◆ What you will do
Write out the entries once more, exactly as they appear.

※ ※ ※

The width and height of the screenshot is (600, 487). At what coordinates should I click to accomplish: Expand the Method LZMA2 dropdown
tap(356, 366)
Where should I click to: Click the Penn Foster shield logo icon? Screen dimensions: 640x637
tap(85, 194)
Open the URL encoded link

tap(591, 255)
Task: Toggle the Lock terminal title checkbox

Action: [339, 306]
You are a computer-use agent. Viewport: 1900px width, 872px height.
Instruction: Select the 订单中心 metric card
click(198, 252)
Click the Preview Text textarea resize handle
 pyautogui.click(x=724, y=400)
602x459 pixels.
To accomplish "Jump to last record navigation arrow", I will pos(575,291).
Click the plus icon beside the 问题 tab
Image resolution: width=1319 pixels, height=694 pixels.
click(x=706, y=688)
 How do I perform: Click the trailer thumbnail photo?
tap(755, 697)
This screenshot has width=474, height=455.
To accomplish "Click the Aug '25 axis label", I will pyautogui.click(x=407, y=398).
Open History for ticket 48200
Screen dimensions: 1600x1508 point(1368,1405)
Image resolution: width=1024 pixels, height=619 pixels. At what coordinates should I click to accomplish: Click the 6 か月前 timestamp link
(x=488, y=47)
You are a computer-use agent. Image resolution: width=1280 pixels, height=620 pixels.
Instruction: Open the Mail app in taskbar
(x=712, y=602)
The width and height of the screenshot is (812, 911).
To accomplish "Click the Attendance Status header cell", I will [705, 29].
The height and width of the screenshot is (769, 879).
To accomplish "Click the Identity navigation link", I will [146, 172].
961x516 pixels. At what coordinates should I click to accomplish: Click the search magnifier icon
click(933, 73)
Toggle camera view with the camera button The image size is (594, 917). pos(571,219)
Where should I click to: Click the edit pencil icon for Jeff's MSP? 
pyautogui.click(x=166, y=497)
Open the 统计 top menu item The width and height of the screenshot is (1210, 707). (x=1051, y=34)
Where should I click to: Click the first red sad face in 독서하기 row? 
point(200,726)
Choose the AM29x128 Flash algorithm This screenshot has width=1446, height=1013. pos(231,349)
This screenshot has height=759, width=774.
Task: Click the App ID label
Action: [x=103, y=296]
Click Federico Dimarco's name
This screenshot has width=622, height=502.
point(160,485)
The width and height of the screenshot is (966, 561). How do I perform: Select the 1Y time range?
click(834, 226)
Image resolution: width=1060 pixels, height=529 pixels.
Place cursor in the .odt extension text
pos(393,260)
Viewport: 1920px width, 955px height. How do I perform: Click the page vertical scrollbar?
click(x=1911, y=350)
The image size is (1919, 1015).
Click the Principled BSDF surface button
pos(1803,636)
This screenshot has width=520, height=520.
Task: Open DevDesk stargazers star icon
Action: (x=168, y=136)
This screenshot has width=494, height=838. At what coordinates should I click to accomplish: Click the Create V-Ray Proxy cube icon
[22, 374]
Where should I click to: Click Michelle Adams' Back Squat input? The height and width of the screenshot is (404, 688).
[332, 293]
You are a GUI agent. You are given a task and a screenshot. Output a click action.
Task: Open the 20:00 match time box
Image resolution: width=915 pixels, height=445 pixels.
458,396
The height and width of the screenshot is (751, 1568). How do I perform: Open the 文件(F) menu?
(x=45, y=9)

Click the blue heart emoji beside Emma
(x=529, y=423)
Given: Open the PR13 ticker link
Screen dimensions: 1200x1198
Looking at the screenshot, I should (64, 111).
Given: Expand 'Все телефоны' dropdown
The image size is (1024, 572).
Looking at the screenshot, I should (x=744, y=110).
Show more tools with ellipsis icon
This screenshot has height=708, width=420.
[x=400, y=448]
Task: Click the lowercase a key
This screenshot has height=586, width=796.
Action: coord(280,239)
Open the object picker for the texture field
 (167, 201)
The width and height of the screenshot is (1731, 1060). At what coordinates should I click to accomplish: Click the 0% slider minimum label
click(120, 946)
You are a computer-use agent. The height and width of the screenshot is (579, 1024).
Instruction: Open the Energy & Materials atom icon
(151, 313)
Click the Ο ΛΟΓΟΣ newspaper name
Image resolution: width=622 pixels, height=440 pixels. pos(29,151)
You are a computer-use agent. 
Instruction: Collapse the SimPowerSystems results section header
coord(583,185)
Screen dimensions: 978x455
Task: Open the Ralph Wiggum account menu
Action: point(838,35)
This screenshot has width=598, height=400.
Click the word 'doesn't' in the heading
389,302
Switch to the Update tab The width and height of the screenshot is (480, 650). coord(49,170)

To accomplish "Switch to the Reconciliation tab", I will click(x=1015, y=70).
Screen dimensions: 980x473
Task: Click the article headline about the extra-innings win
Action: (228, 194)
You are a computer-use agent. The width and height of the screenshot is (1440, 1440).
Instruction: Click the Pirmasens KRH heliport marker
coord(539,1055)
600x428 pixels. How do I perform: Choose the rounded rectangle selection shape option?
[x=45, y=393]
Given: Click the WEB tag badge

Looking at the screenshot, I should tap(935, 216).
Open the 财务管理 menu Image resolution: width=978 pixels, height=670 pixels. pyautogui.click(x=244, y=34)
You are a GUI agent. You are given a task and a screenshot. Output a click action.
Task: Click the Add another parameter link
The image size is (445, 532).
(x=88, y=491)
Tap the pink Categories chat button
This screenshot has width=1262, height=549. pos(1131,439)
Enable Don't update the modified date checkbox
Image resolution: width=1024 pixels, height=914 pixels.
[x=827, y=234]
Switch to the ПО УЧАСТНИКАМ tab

※ ※ ※

◆ Result of the exercise
The width and height of the screenshot is (600, 487). At what coordinates should I click to accomplish: Expand the Method LZMA2 dropdown
tap(356, 366)
Where should I click to: Click the Penn Foster shield logo icon? Screen dimensions: 640x637
tap(85, 194)
Open the URL encoded link

tap(591, 255)
Task: Toggle the Lock terminal title checkbox

Action: [339, 306]
You are a computer-use agent. Viewport: 1900px width, 872px height.
Instruction: Select the 订单中心 metric card
click(198, 252)
Click the Preview Text textarea resize handle
 pyautogui.click(x=724, y=400)
602x459 pixels.
To accomplish "Jump to last record navigation arrow", I will pos(575,291).
Click the plus icon beside the 问题 tab
Image resolution: width=1319 pixels, height=694 pixels.
click(x=706, y=688)
 How do I perform: Click the trailer thumbnail photo?
tap(755, 697)
This screenshot has width=474, height=455.
To accomplish "Click the Aug '25 axis label", I will pyautogui.click(x=407, y=398).
Open History for ticket 48200
Screen dimensions: 1600x1508 point(1368,1405)
Image resolution: width=1024 pixels, height=619 pixels. At what coordinates should I click to accomplish: Click the 6 か月前 timestamp link
(x=488, y=47)
You are a computer-use agent. Image resolution: width=1280 pixels, height=620 pixels.
Instruction: Open the Mail app in taskbar
(x=712, y=602)
The width and height of the screenshot is (812, 911).
To accomplish "Click the Attendance Status header cell", I will [705, 29].
The height and width of the screenshot is (769, 879).
To accomplish "Click the Identity navigation link", I will [146, 172].
961x516 pixels. At what coordinates should I click to accomplish: Click the search magnifier icon
click(933, 73)
Toggle camera view with the camera button The image size is (594, 917). pos(571,219)
Where should I click to: Click the edit pencil icon for Jeff's MSP? 
pyautogui.click(x=166, y=497)
Open the 统计 top menu item The width and height of the screenshot is (1210, 707). (x=1051, y=34)
Where should I click to: Click the first red sad face in 독서하기 row? 
point(200,726)
Choose the AM29x128 Flash algorithm This screenshot has width=1446, height=1013. pos(231,349)
This screenshot has height=759, width=774.
Task: Click the App ID label
Action: [x=103, y=296]
Click Federico Dimarco's name
This screenshot has width=622, height=502.
point(160,485)
The width and height of the screenshot is (966, 561). How do I perform: Select the 1Y time range?
click(834, 226)
Image resolution: width=1060 pixels, height=529 pixels.
Place cursor in the .odt extension text
pos(393,260)
Viewport: 1920px width, 955px height. How do I perform: Click the page vertical scrollbar?
click(x=1911, y=350)
The image size is (1919, 1015).
Click the Principled BSDF surface button
pos(1803,636)
This screenshot has width=520, height=520.
Task: Open DevDesk stargazers star icon
Action: (x=168, y=136)
This screenshot has width=494, height=838. At what coordinates should I click to accomplish: Click the Create V-Ray Proxy cube icon
[22, 374]
Where should I click to: Click Michelle Adams' Back Squat input? The height and width of the screenshot is (404, 688).
[332, 293]
You are a GUI agent. You are given a task and a screenshot. Output a click action.
Task: Open the 20:00 match time box
Image resolution: width=915 pixels, height=445 pixels.
458,396
The height and width of the screenshot is (751, 1568). How do I perform: Open the 文件(F) menu?
(x=45, y=9)

Click the blue heart emoji beside Emma
(x=529, y=423)
Given: Open the PR13 ticker link
Screen dimensions: 1200x1198
Looking at the screenshot, I should (64, 111).
Given: Expand 'Все телефоны' dropdown
The image size is (1024, 572).
Looking at the screenshot, I should (x=744, y=110).
Show more tools with ellipsis icon
This screenshot has height=708, width=420.
[x=400, y=448]
Task: Click the lowercase a key
This screenshot has height=586, width=796.
Action: coord(280,239)
Open the object picker for the texture field
 (167, 201)
The width and height of the screenshot is (1731, 1060). At what coordinates should I click to accomplish: Click the 0% slider minimum label
click(120, 946)
You are a computer-use agent. The height and width of the screenshot is (579, 1024).
Instruction: Open the Energy & Materials atom icon
(151, 313)
Click the Ο ΛΟΓΟΣ newspaper name
Image resolution: width=622 pixels, height=440 pixels. pos(29,151)
You are a computer-use agent. 
Instruction: Collapse the SimPowerSystems results section header
coord(583,185)
Screen dimensions: 978x455
Task: Open the Ralph Wiggum account menu
Action: point(838,35)
This screenshot has width=598, height=400.
Click the word 'doesn't' in the heading
389,302
Switch to the Update tab The width and height of the screenshot is (480, 650). coord(49,170)

To accomplish "Switch to the Reconciliation tab", I will click(x=1015, y=70).
Screen dimensions: 980x473
Task: Click the article headline about the extra-innings win
Action: (228, 194)
You are a computer-use agent. The width and height of the screenshot is (1440, 1440).
Instruction: Click the Pirmasens KRH heliport marker
coord(539,1055)
600x428 pixels. How do I perform: Choose the rounded rectangle selection shape option?
[x=45, y=393]
Given: Click the WEB tag badge

Looking at the screenshot, I should tap(935, 216).
Open the 财务管理 menu Image resolution: width=978 pixels, height=670 pixels. pyautogui.click(x=244, y=34)
You are a GUI agent. You are given a task and a screenshot. Output a click action.
Task: Click the Add another parameter link
The image size is (445, 532).
(x=88, y=491)
Tap the pink Categories chat button
This screenshot has width=1262, height=549. pos(1131,439)
Enable Don't update the modified date checkbox
Image resolution: width=1024 pixels, height=914 pixels.
[x=827, y=234]
Switch to the ПО УЧАСТНИКАМ tab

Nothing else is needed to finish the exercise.